-- DIRECTIONS --
Repeat back the entries that follow, keeping every word as it is.

Data items:
################
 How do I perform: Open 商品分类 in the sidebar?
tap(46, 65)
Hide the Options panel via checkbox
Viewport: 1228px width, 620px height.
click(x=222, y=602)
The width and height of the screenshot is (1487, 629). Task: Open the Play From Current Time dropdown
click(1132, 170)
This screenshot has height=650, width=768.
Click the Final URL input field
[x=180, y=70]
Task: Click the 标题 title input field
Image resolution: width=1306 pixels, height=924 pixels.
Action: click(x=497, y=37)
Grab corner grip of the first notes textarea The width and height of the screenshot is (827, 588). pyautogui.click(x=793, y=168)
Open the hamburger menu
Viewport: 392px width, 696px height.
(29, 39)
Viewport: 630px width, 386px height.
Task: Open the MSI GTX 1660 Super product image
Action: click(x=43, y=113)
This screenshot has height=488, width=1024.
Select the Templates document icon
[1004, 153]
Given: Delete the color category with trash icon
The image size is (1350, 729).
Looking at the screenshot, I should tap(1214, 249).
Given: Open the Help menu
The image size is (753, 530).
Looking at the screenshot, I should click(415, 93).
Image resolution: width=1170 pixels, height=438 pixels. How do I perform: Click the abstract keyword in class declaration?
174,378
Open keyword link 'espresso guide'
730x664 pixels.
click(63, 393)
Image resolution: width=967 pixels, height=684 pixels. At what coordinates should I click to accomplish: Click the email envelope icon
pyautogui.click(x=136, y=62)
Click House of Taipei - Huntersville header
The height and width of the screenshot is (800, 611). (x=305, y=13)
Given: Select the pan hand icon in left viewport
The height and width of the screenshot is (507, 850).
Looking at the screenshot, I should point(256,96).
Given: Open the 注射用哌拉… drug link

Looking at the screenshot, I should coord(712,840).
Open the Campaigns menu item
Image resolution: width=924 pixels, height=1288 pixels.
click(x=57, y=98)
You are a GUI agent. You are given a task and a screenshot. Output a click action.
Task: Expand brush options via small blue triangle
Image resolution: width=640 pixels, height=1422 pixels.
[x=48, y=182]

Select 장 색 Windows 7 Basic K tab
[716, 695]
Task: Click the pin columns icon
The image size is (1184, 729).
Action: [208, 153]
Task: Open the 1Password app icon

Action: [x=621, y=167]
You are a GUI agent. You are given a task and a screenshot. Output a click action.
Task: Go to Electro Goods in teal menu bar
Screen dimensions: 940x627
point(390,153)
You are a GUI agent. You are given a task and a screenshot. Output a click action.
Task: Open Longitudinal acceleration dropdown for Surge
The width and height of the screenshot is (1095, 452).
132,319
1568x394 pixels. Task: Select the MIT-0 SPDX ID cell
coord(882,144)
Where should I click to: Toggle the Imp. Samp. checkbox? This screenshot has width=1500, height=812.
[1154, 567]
################
-- TASK RESULT --
 How do I perform: Open 商品分类 in the sidebar?
tap(46, 65)
Hide the Options panel via checkbox
Viewport: 1228px width, 620px height.
click(x=222, y=602)
The width and height of the screenshot is (1487, 629). Task: Open the Play From Current Time dropdown
click(1132, 170)
This screenshot has height=650, width=768.
Click the Final URL input field
[x=180, y=70]
Task: Click the 标题 title input field
Image resolution: width=1306 pixels, height=924 pixels.
Action: click(x=497, y=37)
Grab corner grip of the first notes textarea The width and height of the screenshot is (827, 588). pyautogui.click(x=793, y=168)
Open the hamburger menu
Viewport: 392px width, 696px height.
(29, 39)
Viewport: 630px width, 386px height.
Task: Open the MSI GTX 1660 Super product image
Action: click(x=43, y=113)
This screenshot has height=488, width=1024.
Select the Templates document icon
[1004, 153]
Given: Delete the color category with trash icon
The image size is (1350, 729).
Looking at the screenshot, I should tap(1214, 249).
Given: Open the Help menu
The image size is (753, 530).
Looking at the screenshot, I should click(415, 93).
Image resolution: width=1170 pixels, height=438 pixels. How do I perform: Click the abstract keyword in class declaration?
174,378
Open keyword link 'espresso guide'
730x664 pixels.
click(63, 393)
Image resolution: width=967 pixels, height=684 pixels. At what coordinates should I click to accomplish: Click the email envelope icon
pyautogui.click(x=136, y=62)
Click House of Taipei - Huntersville header
The height and width of the screenshot is (800, 611). (x=305, y=13)
Given: Select the pan hand icon in left viewport
The height and width of the screenshot is (507, 850).
Looking at the screenshot, I should point(256,96).
Given: Open the 注射用哌拉… drug link

Looking at the screenshot, I should coord(712,840).
Open the Campaigns menu item
Image resolution: width=924 pixels, height=1288 pixels.
click(x=57, y=98)
You are a GUI agent. You are given a task and a screenshot. Output a click action.
Task: Expand brush options via small blue triangle
Image resolution: width=640 pixels, height=1422 pixels.
[x=48, y=182]

Select 장 색 Windows 7 Basic K tab
[716, 695]
Task: Click the pin columns icon
The image size is (1184, 729).
Action: [208, 153]
Task: Open the 1Password app icon

Action: [x=621, y=167]
You are a GUI agent. You are given a task and a screenshot. Output a click action.
Task: Go to Electro Goods in teal menu bar
Screen dimensions: 940x627
point(390,153)
You are a GUI agent. You are given a task and a screenshot. Output a click action.
Task: Open Longitudinal acceleration dropdown for Surge
The width and height of the screenshot is (1095, 452).
132,319
1568x394 pixels. Task: Select the MIT-0 SPDX ID cell
coord(882,144)
Where should I click to: Toggle the Imp. Samp. checkbox? This screenshot has width=1500, height=812.
[1154, 567]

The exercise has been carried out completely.